AbbVie hoping for early data readout for anti-tau Alzheimer's drug

With phase 2 trials now underway, AbbVie says it intends to drive its anti-tau antibody for neurodegenerative disorders such as Alzheimer's "as quickly as possible."

The company announced the start of its midstage trial program for ABBV-8E12 last week, with one study in Alzheimer's patients and another in the rare neurodegenerative condition progressive supranuclear palsy (PSP).

The trial protocols give a timeline for primary results readout for Alzheimer's in 2020 and for PSP 2019, respectively, but AbbVie's chief scientific officer Michael Severino says they have been designed with "a number of opportunities" to get data in the interim.
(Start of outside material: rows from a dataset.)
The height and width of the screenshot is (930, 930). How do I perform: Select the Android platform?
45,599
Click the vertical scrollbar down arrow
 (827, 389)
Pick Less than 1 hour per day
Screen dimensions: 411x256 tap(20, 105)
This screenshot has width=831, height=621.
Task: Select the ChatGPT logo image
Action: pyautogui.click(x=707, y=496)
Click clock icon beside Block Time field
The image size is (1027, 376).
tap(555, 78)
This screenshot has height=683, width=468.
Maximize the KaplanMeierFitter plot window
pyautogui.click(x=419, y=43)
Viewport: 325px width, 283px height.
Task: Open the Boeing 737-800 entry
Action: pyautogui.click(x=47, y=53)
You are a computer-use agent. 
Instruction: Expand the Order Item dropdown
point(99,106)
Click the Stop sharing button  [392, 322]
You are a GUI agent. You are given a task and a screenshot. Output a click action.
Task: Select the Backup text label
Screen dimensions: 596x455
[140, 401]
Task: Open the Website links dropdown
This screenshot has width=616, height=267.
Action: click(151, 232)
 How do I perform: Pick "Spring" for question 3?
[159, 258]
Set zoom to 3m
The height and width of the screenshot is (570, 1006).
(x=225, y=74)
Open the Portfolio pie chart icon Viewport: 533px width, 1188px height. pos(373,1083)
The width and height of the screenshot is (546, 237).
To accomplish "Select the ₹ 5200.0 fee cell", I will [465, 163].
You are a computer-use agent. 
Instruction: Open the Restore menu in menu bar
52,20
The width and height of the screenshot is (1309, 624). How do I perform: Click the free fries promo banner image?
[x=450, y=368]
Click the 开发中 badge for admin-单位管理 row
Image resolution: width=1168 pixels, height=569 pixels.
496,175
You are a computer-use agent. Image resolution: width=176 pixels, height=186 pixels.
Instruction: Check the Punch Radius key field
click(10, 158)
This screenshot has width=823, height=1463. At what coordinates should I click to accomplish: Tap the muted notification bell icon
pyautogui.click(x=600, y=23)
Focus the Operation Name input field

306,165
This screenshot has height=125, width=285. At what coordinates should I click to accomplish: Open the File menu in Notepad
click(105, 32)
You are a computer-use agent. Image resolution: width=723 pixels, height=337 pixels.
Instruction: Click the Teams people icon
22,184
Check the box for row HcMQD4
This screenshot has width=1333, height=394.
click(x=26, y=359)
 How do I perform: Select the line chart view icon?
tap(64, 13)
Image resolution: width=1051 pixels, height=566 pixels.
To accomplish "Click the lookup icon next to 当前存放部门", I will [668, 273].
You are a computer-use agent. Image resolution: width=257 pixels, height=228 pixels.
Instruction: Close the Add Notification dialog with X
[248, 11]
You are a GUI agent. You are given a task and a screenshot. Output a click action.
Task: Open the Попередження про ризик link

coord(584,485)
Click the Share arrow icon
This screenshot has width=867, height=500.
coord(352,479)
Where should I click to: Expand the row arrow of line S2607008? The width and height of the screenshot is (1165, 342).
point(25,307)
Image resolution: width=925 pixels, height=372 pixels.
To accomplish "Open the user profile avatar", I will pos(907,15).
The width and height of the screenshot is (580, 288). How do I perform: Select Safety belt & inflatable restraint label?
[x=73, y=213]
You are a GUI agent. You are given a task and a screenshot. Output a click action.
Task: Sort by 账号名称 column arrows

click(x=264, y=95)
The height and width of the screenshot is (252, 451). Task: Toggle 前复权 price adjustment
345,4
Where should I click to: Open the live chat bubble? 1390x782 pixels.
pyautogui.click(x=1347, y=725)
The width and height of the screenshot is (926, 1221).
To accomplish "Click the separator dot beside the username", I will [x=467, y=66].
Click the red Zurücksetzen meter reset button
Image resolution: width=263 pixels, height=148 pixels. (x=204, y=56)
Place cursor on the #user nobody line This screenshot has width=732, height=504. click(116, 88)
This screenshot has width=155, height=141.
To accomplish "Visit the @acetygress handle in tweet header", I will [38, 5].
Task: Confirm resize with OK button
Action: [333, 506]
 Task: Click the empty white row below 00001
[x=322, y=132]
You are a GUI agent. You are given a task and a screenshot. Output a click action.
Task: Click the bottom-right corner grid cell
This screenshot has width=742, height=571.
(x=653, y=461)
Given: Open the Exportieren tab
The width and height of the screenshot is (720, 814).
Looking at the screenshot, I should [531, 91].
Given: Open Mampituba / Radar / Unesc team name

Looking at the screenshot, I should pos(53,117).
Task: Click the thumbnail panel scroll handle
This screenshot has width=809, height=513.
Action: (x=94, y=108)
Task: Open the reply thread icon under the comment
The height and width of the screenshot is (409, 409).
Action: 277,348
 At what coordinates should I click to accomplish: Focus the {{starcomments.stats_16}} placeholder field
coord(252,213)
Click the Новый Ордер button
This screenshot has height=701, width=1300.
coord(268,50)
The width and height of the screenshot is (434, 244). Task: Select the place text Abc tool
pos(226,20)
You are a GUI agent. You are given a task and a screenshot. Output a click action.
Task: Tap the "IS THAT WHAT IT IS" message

Just when those opportunities may arise isn't yet clear, but it is apparent that AbbVie has high hopes for the tau-busting approach at a time when the majority of its peers in the biopharma sector are still focused on developing drugs that target amyloid beta, despite repeated failures in clinical trials. Most recently, Eli Lilly was forced to give up on amyloid-busting drug solanezumab after a failed trial in mild Alzheimer's patients.

Like amyloid, tau forms one of the trademark structural changes that can be seen in the Alzheimer's brain. While Amyloid forms plaques, tau forms neurofibrillary tangles in the brains of patients with Alzheimer's and PSP and—according to Severino— there are differences in the pattern of the pathology between the amyloid and tau which suggest the latter could be a better target.

Amyloid beta pathology peaks very early and is essentially stable at the time that disease progression occurs and it doesn't correlate particularly well with the area of the brain where neurons degenerate, he said on the firm's fourth-quarter conference call.

On the other hand, tau "tracks much more closely with both neuronal dysfunction and clinical symptoms"—both in terms of time and the area of the brain affected by the disease, he told investors. AbbVie's antibody is designed to block the spread of tangle formation through the brain.

"We think that the [phase 2] data will indicate a strong role of time for tau and a strong role for our mechanism," said Severino, who was instrumental in broadening AbbVie's R&D focus to include neuroscience after he took the CSO role in 2014. "Ultimately of course the phase 2 study and downstream studies will answer those questions definitively."

Fewer biopharma companies have opted to follow the tau route, and among those that have done so there have also been trial failures. The leading proponent of the tau hypothesis—TauRx—suffered a blow last year when its LMTX candidate failed to slow cognitive decline in Alzheimer's and another neurodegenerative condition called frontotemporal dementia (FTD).

The company was criticised for over-playing the importance of some secondary findings such as a reduction in brain atrophy that it said could suggest a positive benefit for the drug. Nevertheless, it is pressing on with the drug's development, while other drugmakers including Eisai/Biogen, Bristol-Myers Squibb and Astellas have also indicated they have tau programs in the pipeline.

AbbVie in-licensed ABBV-8E12 from C2N Diagnostics in March 2015.